The formulation and implementation of monetary policy is an independent matter for the European Central Bank (ECB) and, as the Deputy is aware, the ECB has increased official interest rates over recent months as it attempts to combat inflation. 

The level of official interest rates influences the overall level of interest rates throughout the economy.  However, the setting of retail lending rates by individual lenders is a commercial matter for that lender and I have no function or role in such decision making matters by financial institutions. 

Despite this, there are a number of measures are in place to support households facing rising interest rates.  In particular, the Central Bank has introduced a number of increased protections for variable rate mortgage holders which can which help mortgage holders identify lower cost mortgage options. 

Firstly it made changes to the Consumer Protection Code to require mortgage creditors to explain to borrowers how their non tracker variable interest rates have been set and to clearly identify the factors which may result in changes to variable interest rates. 

Secondly, it also increased the level of information lenders are required to provide their customers including where there is a possibility for the borrower to move to a lower ‘loan to value’ interest rate band and signpost the borrower to the Competition and Consumer Protection Commission's mortgage switching tool.

More recently, the Central Bank wrote to all regulated firms last November to set out its expectations on how regulated firms should support their customers.  With respect to mortgages, the Central Bank is especially focused on ensuring that firms have the resources and arrangements in place to assess applications from existing and new or switching borrowers in a manner that is timely and based on prudent lending standards applied consistently across all applicants.

Further, as the Deputy is aware, Budget 2023 contained many measures to assist families with the increased cost of living.

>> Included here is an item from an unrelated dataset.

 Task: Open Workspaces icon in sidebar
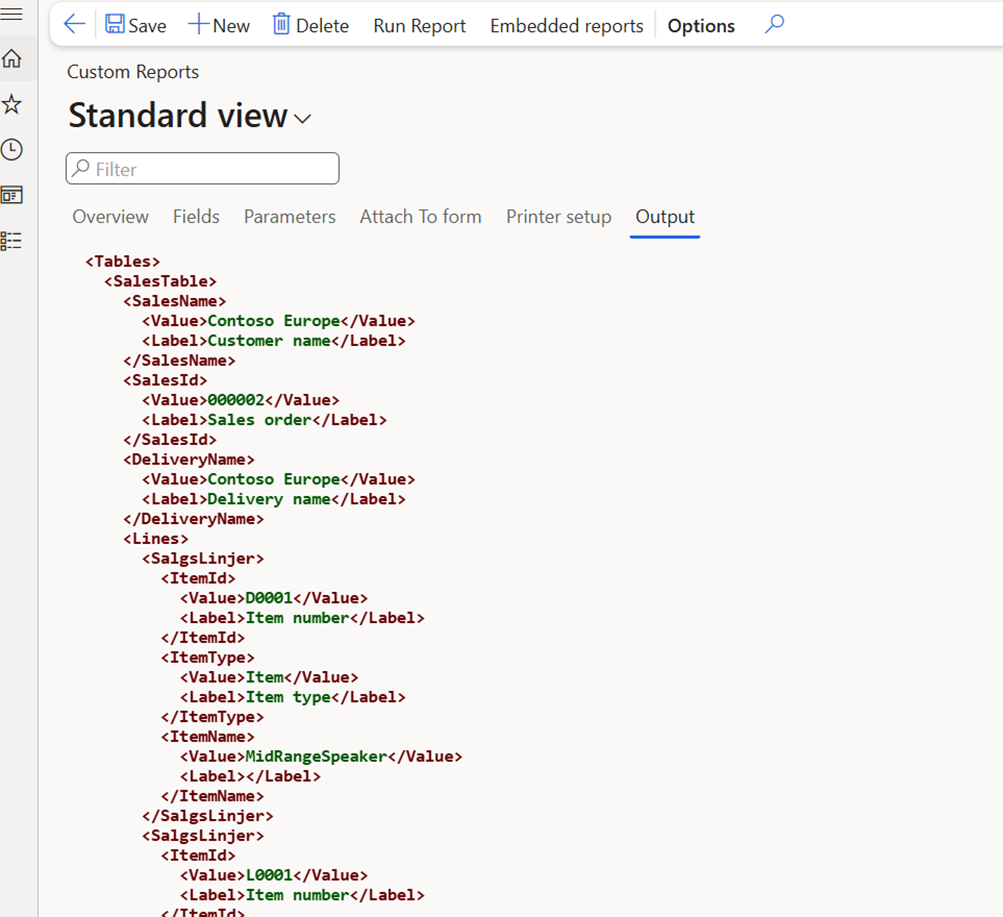(12, 195)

In addition on 21 Feb 2023, an extra €1.2 billion was provided to help households and businesses to meet cost of living increases.

I am nevertheless very aware that some borrowers will experience repayment difficulty due to the current interest rate environment and the cost of living more generally.  This is why the measures and protections contained in the Code of Conduct on Mortgage Arrears (CCMA) are important to highlight. 

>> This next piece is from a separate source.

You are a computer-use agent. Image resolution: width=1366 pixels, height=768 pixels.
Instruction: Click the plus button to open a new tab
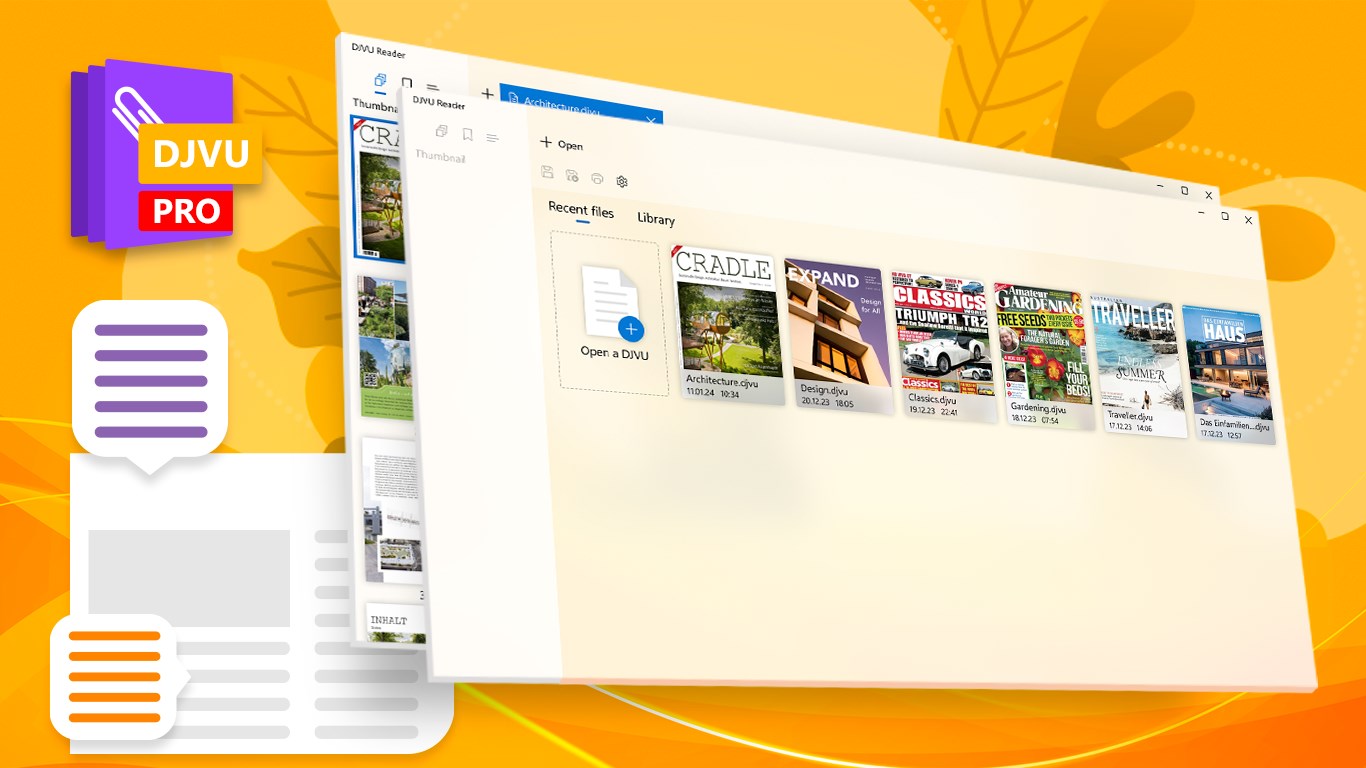[x=488, y=93]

The CCMA sets out the process that entities must follow when a borrower is in or facing difficulties with their mortgage payments and it states that all arrears cases must be handled sympathetically and positively by the regulated entity, with the objective at all times of assisting the borrower to meet his or her mortgage obligations. 

Also the other measures which are in place, such as the advice and supports available from MABS and other under the 'Abhaile' scheme and the personal insolvency frameworks which are delivering long term arrangements to insolvent borrowers are important and should be utilised by borrowers in mortgage difficulty. 

On the issue of capping interest rates, the Governor of the Central Bank has set out that the Bank has serious reservations at the prospect of policy interventions that seek to regulate the setting of interest rates by financial institutions.

This is grounded on the appropriate responsibility for the management of risk as a core function of the financial system; the need to ensure a competitive market for consumers; the risk of interfering with the transmission of the ECB's monetary policy transmission mechanism; and the importance of fair price formation in an open market. 

I believe that the consumer protection framework and supports available are the most appropriate means to support borrowers who are experiencing repayment difficulties due to rising interest rates. 

Whereas imposing caps on mortgage interest rates has the potential for unintended consequences for current and future mortgage holders.